Le grand vide

P arfois, un livre arrive précédé d'une réputation très flatteuse. Quand il s'agit en plus d'une première œuvre, la curiosité est immédiatement titillée. Léa Murawiec débarque d'un peu nulle part avec un ouvrage ambitieux, bel objet qui conjugue identité visuelle originale et thématique forte. Est-ce un effet de mode ou la naissance d'une grande autrice ?

Le récit transporte lecteur dans une ville tentaculaire, tout en verticalité. Dans ces décors vertigineux, des noms à perte de vue s'affichent aux façades, brillent comme des publicités sur Times Square. Ils sont essentiels parce qu'ils assurent le Présence de ceux qui les portent. Sans cette dernière, c'est l'existence même de l'individu qui est menacée. Si personne ne pense à vous, si l'oubli vous guette, c'est la disparition assurée.
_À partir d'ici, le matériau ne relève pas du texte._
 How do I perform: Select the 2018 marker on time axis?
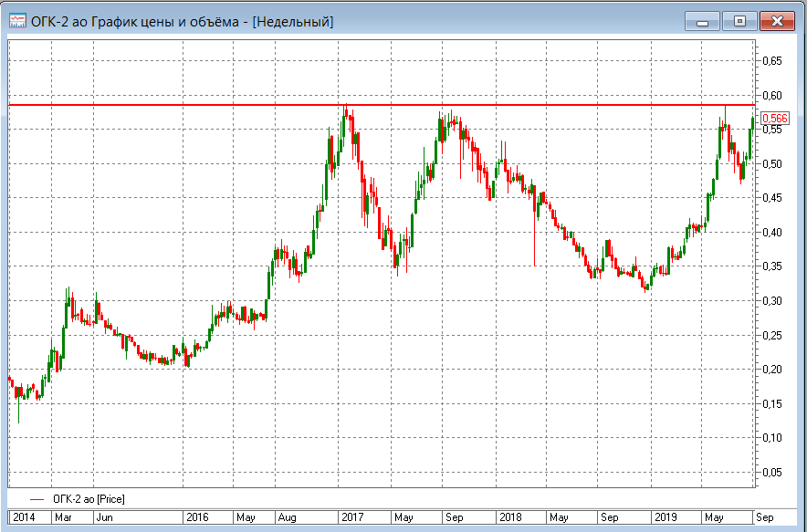pyautogui.click(x=510, y=517)
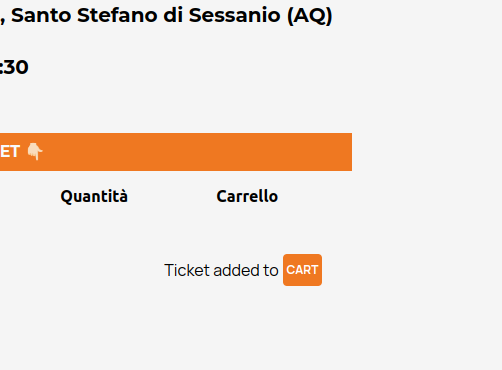Click the :30 event time text
502x370 pixels.
pos(14,67)
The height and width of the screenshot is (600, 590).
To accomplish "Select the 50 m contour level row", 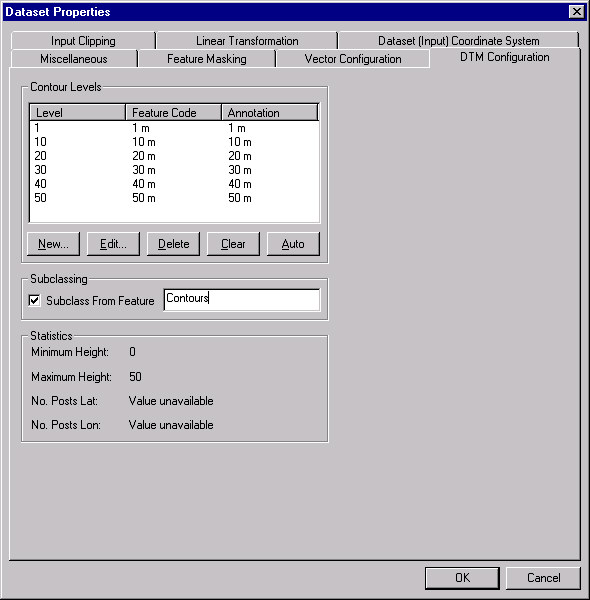I will pyautogui.click(x=174, y=198).
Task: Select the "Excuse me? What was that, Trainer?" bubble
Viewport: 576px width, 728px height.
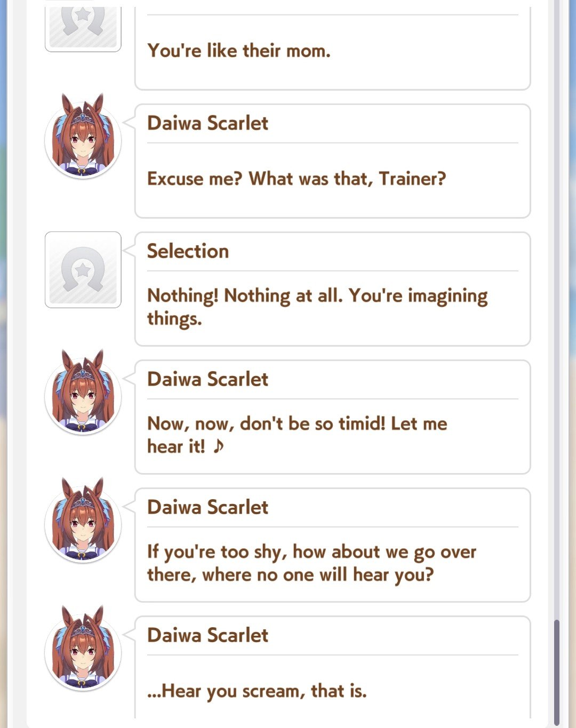Action: tap(333, 161)
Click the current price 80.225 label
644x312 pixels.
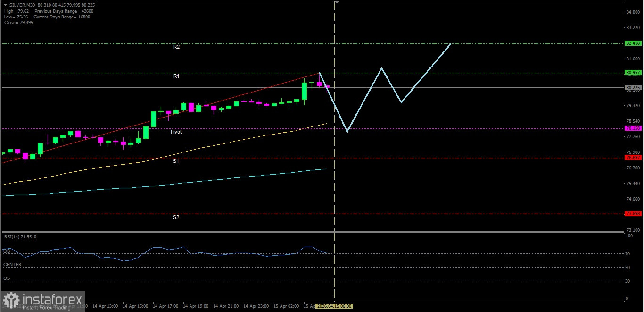coord(633,88)
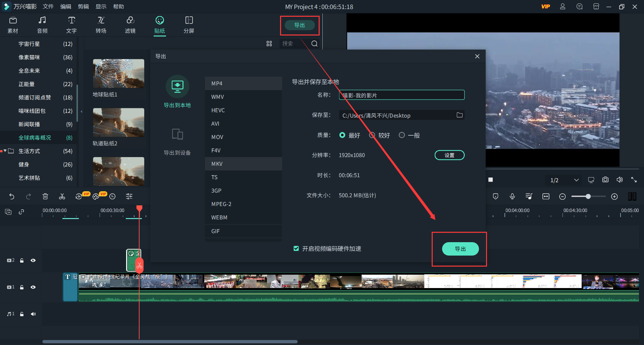Hide video track 2 with eye icon
Viewport: 644px width, 345px height.
point(33,260)
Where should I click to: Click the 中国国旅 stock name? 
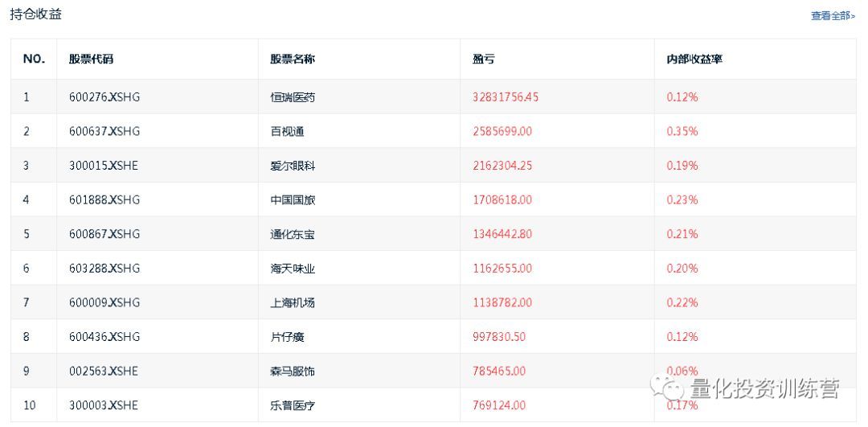[x=293, y=199]
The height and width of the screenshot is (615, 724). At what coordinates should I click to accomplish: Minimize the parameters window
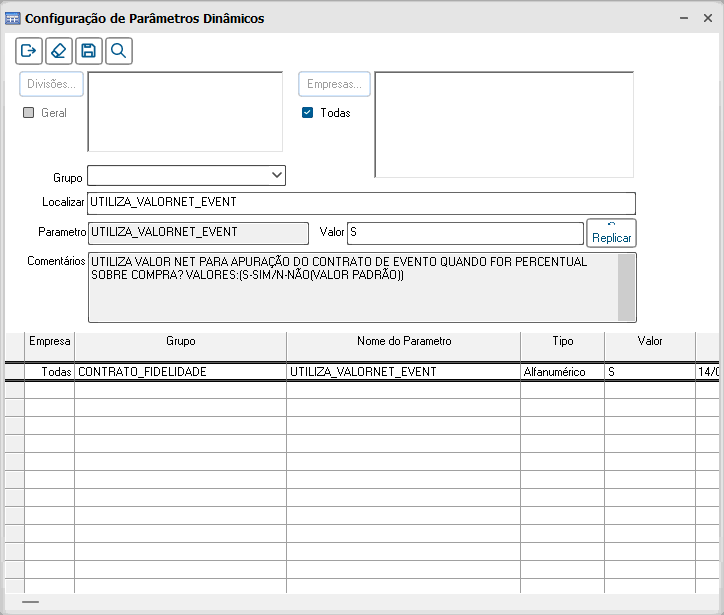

À l'inverse, les portes de l'immortalité s'offrent à vous.

Manel Naher n'a que faire de tout ça. Elle mène sa vie sans se soucier des autres. Elle a un projet : partir explorer le Grand Vide qui s'étend hors des zones urbaines. Personne ne sait ce qui s'y trouve. Il court même des bruits alarmants à son sujet. Mais ce n'est pas ici, et c'est suffisant pour donner envier à la jeune femme de tenter l'aventure. Malheureusement, un hasard malheureux lui a imposé un homonyme encombrant, vedette de la chanson. La chanteuse accapare donc toute l'attention, ne laissant que des miettes à notre héroïne qui, en manque de Présence, risque la mort. Elle est forcée de changer ses plans, quitte à se perdre en chemin.
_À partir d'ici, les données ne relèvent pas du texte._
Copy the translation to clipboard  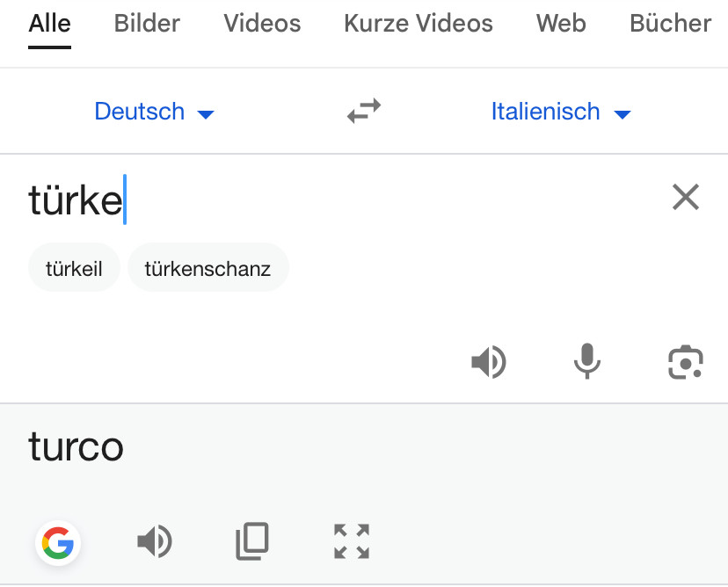pyautogui.click(x=252, y=542)
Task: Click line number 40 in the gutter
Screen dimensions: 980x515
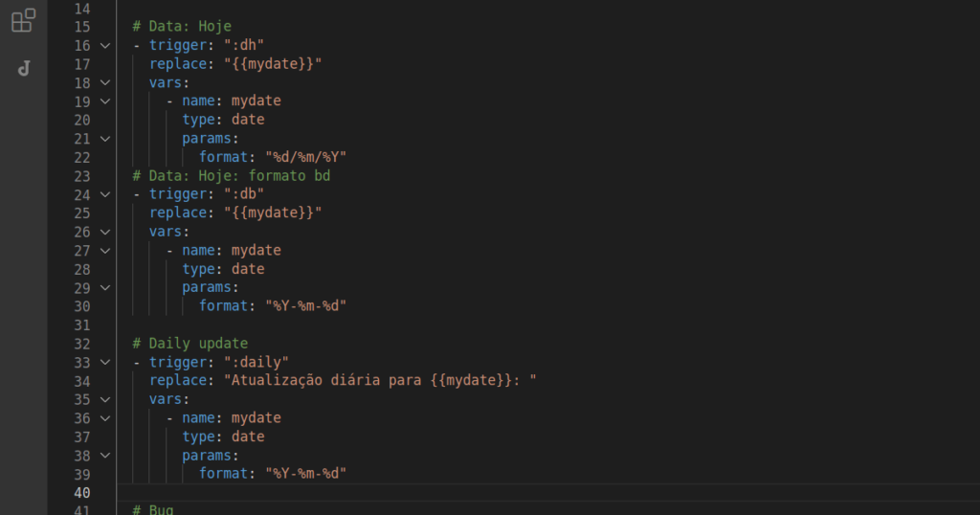Action: tap(81, 493)
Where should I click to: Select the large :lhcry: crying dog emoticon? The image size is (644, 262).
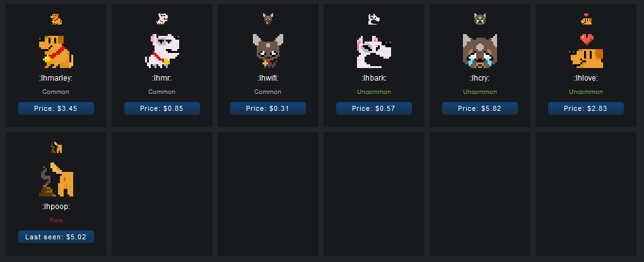point(480,51)
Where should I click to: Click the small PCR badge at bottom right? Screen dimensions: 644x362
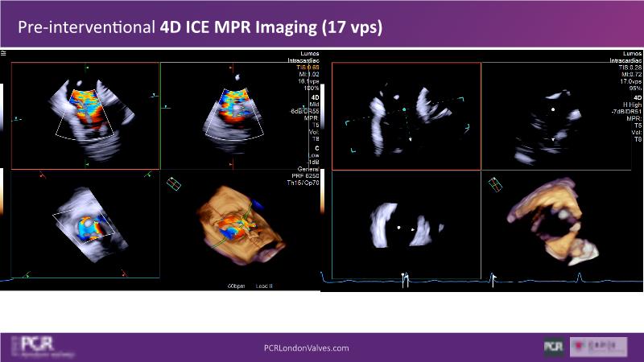pyautogui.click(x=553, y=347)
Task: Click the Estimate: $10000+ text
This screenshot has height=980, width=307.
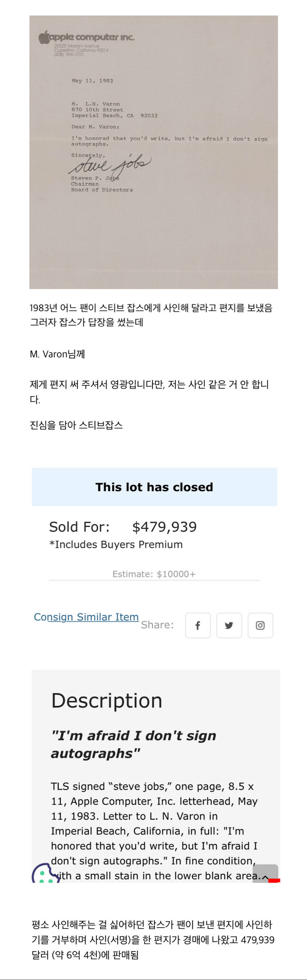Action: tap(154, 574)
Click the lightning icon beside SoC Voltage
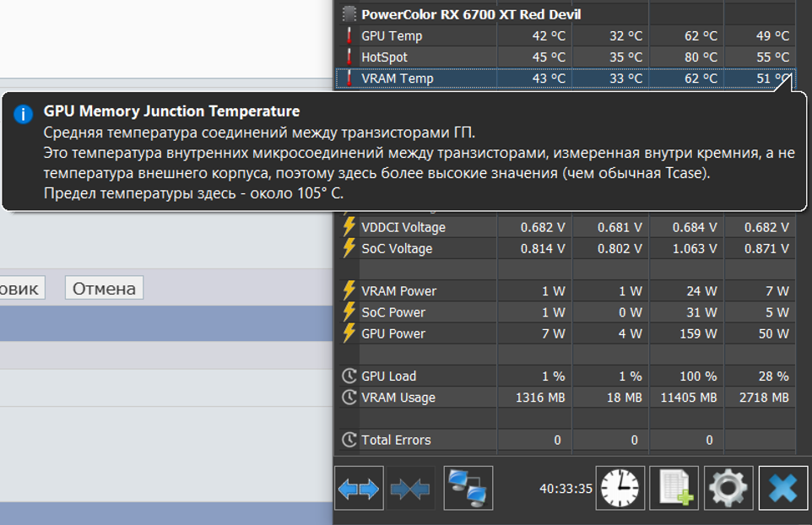Viewport: 812px width, 525px height. tap(349, 249)
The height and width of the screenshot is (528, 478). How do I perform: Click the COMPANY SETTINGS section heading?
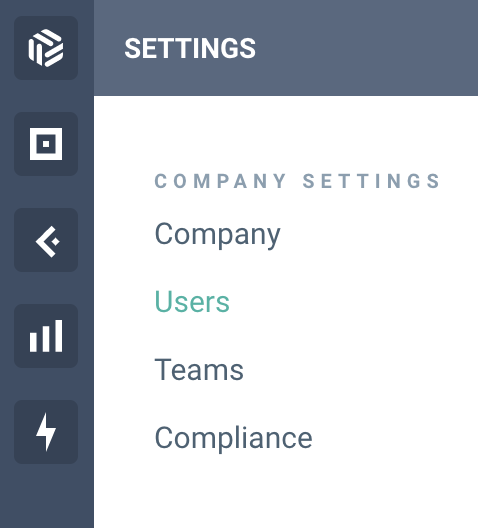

Si les réseaux sociaux, avec leur cortège de like et de followers, viennent directement à l'esprit, le propos est beaucoup plus large et évoque plutôt le besoin d'exister, comme déjà théorisé avec les quinze minutes d'Andy Warhol. C'est le rapport compliqué aux autres, l'affirmation de soi face à la masse informe du reste de la population, la recherche d'individualité dans la collectivité, la peur de se perdre, d'être moins que zéro tout seul ou n'être pas grand-chose dans un groupe qu'explore cette histoire. Pour traduire cette relation complexe de l'individu face à la masse, Léa Murawiec opte pour un style très expressif, faisant de Manel une silhouette en mouvement perpétuel, occupant l'espace de gestes amples, débordant de l'espace qui lui est assigné face à des blocs presque indifférenciés de foule ou des personnages qui semblent confinés, comme enfermés dans des boîtes. Tout dans la mise en page est également pensé pour créer une impression de vertige, comme si la principale protagoniste se trouvait au bord d'un gouffre... ce grand vide qu'elle rêve d'explorer et redoute pourtant.

Est-ce que l'enthousiasme des éditions 2024 et de quelques critiques pour Le Grand Vide est justifié ? S'agit-il de l'un des albums de l'année ? Ce n'est pas impossible. Entre forme bluffante et fond lourd de sens, cette première bande dessinée impressionne par sa maturité. Léa Murawiec s'impose d'entrée comme une signature à suivre.